06.02.2026 • 19:00 Uhr
Steuerausgleich 2025: AK-Expertin erklärt, wie Sie sich Geld zurückholen
Eva-Maria Düringer rät, den Steuerausgleich frühzeitig zu erledigen und FinanzOnline rechtzeitig einzurichten. Hämmerle; APA

Der Steuerausgleich bringt oft mehr Geld zurück, als viele denken. Steuerexpertin Eva-Maria Düringer von der Arbeiterkammer Vorarlberg erklärt, wer besonders profitieren kann, was neu ist und wo viele noch Geld verschenken.
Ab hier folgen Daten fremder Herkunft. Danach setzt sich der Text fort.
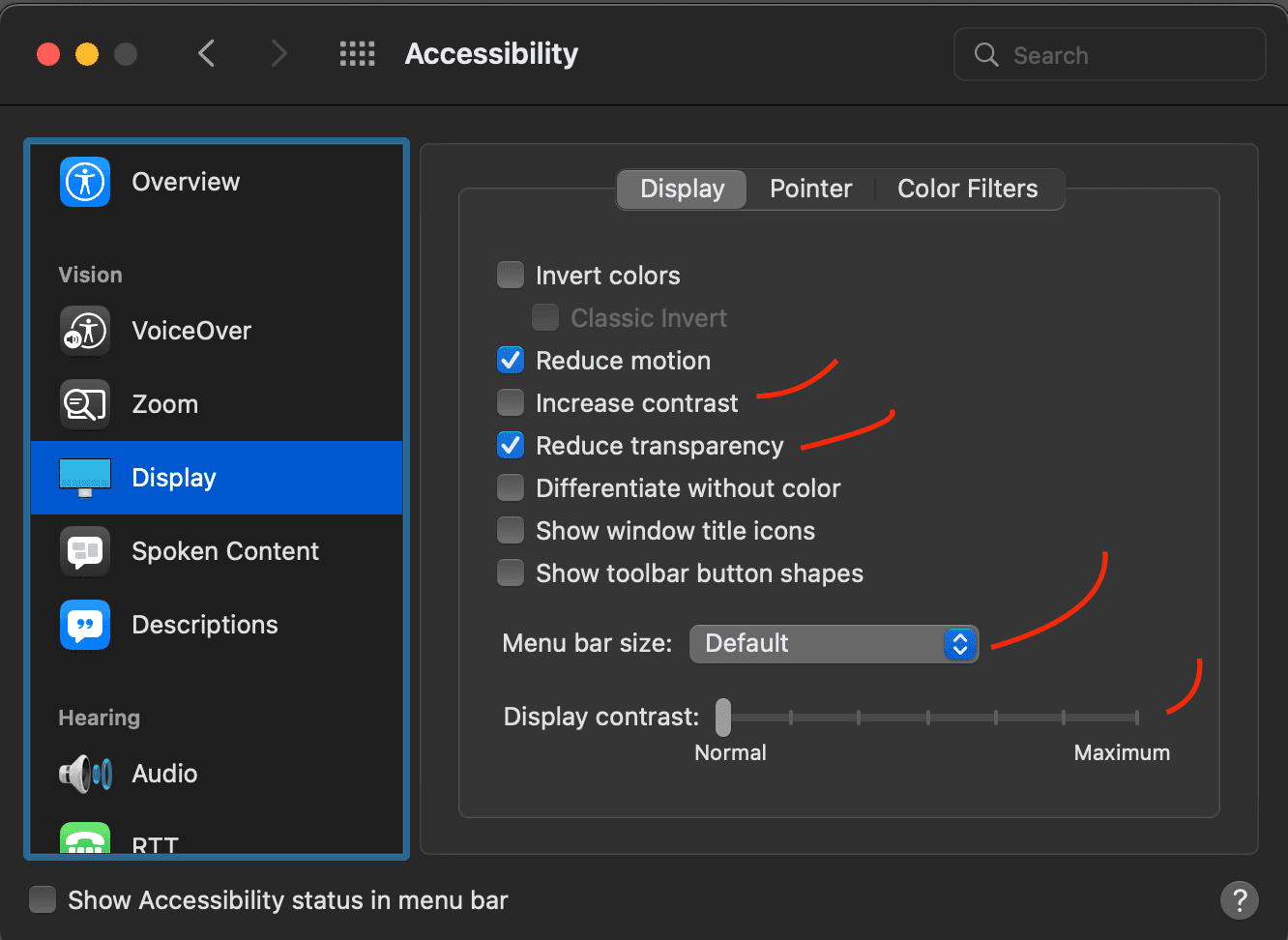
Task: Open the Color Filters tab
Action: 967,189
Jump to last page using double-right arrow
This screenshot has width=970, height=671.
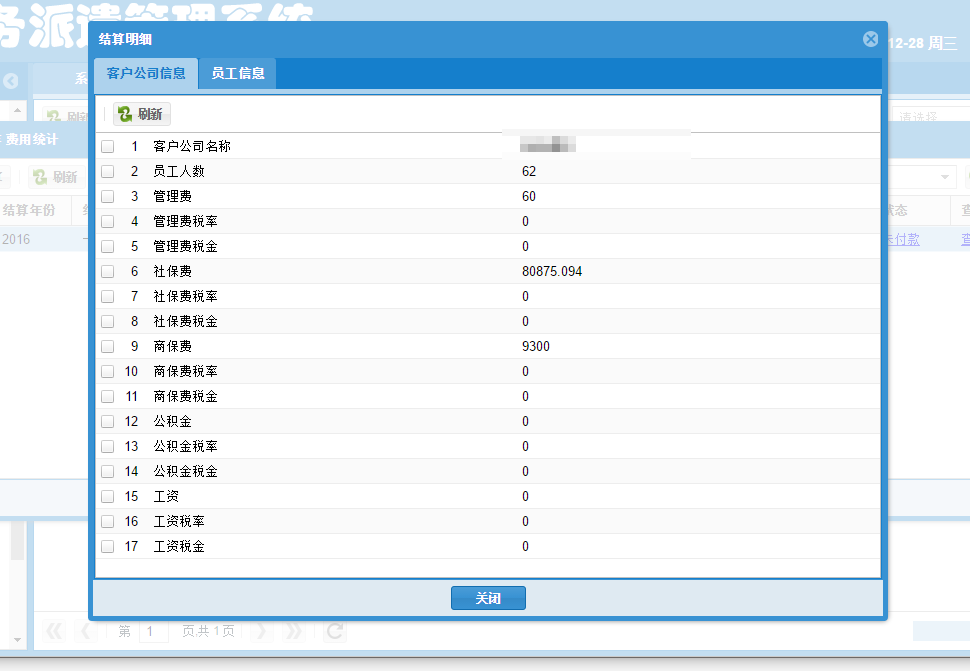pos(294,631)
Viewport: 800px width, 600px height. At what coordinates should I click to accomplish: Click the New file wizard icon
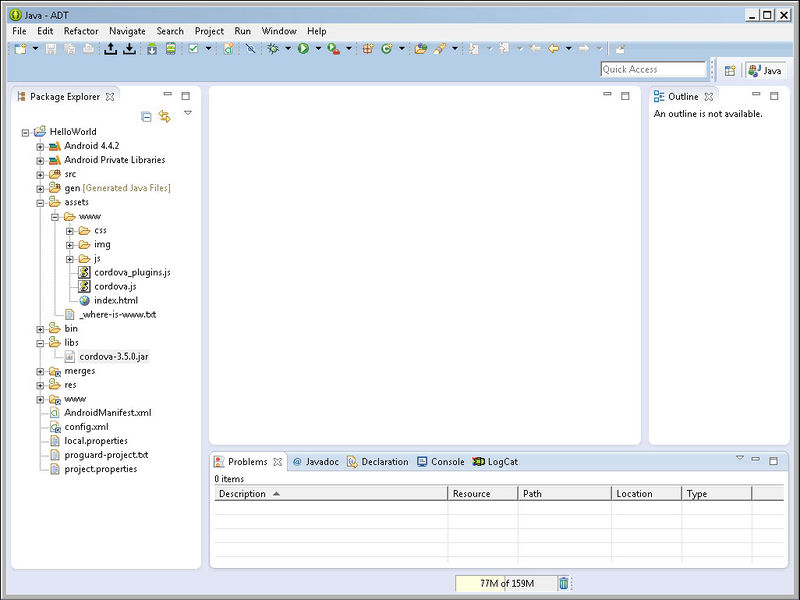pos(20,48)
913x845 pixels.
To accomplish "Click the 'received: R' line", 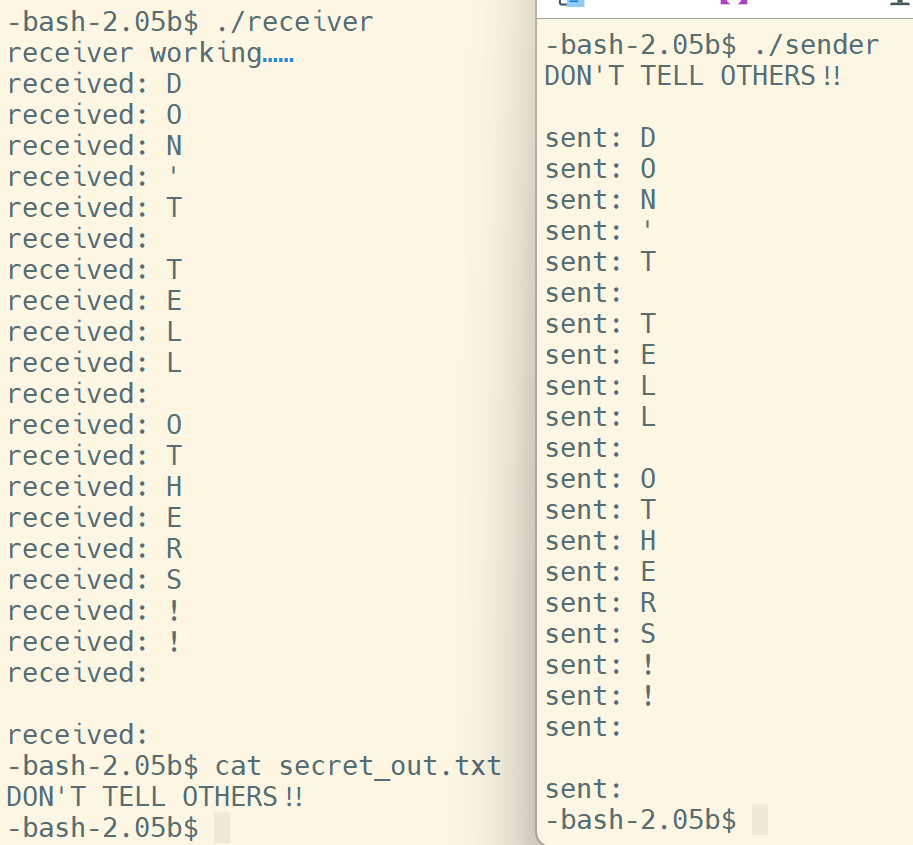I will coord(95,549).
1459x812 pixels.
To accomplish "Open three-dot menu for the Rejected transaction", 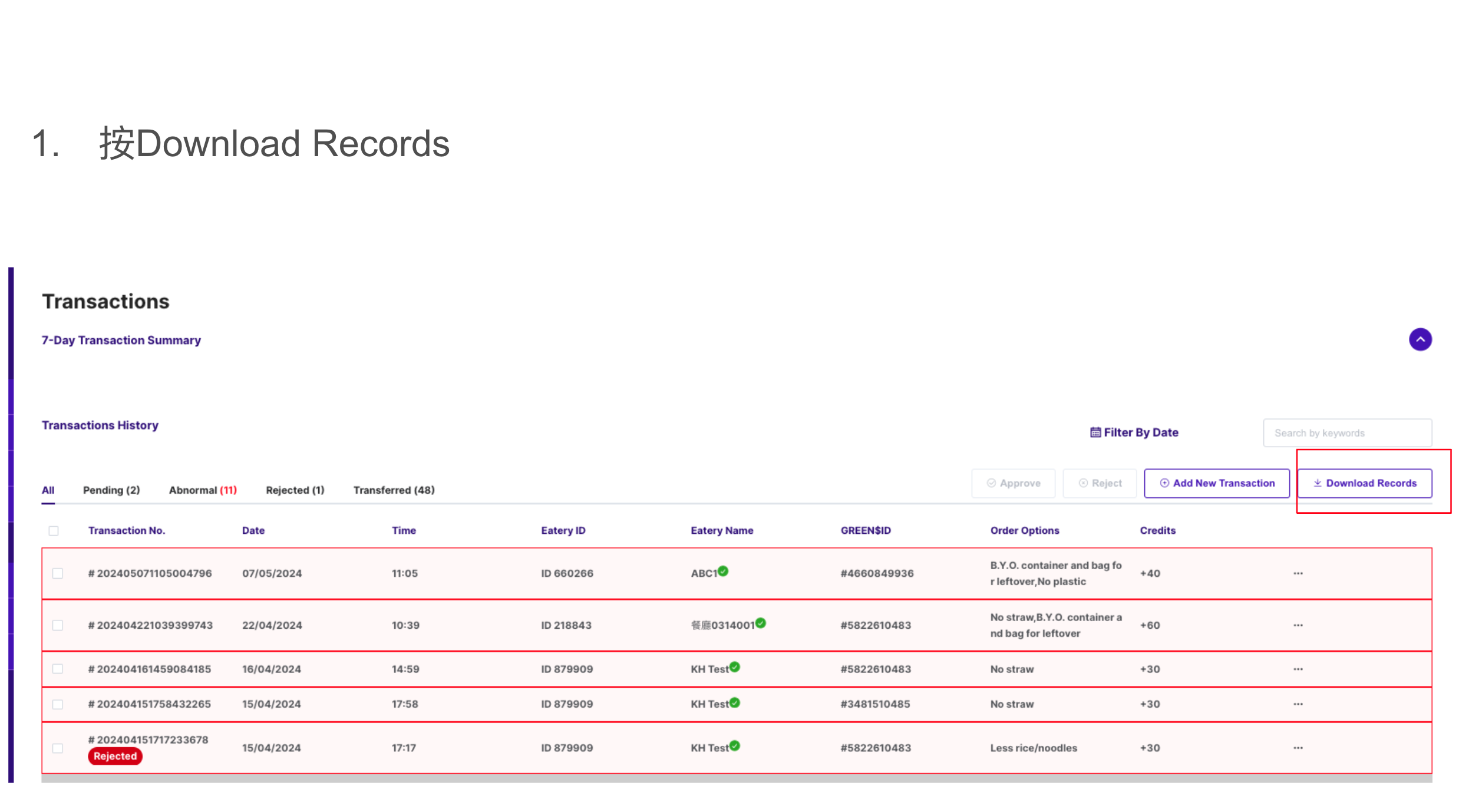I will pos(1298,748).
Für wen lohnt sich der Steuerausgleich besonders?
Viele profitieren vom Steuerausgleich – nicht nur Familien. „Der Steuerausgleich lohnt sich für alle, die Kinder, Sonderausgaben, Werbungskosten oder außergewöhnliche Belastungen haben“, sagt Eva-Maria Düringer, Steuerexpertin bei der AK Vorarlberg. Besonders rentabel ist er für Menschen mit geringem Einkommen, die Sozialversicherungsbeiträge bezahlt haben, sowie für Alleinerziehende oder Alleinverdiener. Auch wer im Laufe des Jahres wieder zu arbeiten begonnen hat, etwa nach einer Karenz, kann meist mit einer Gutschrift rechnen. „Gerade in solchen Fällen wurde oft zu viel Lohnsteuer bezahlt“, so Düringer.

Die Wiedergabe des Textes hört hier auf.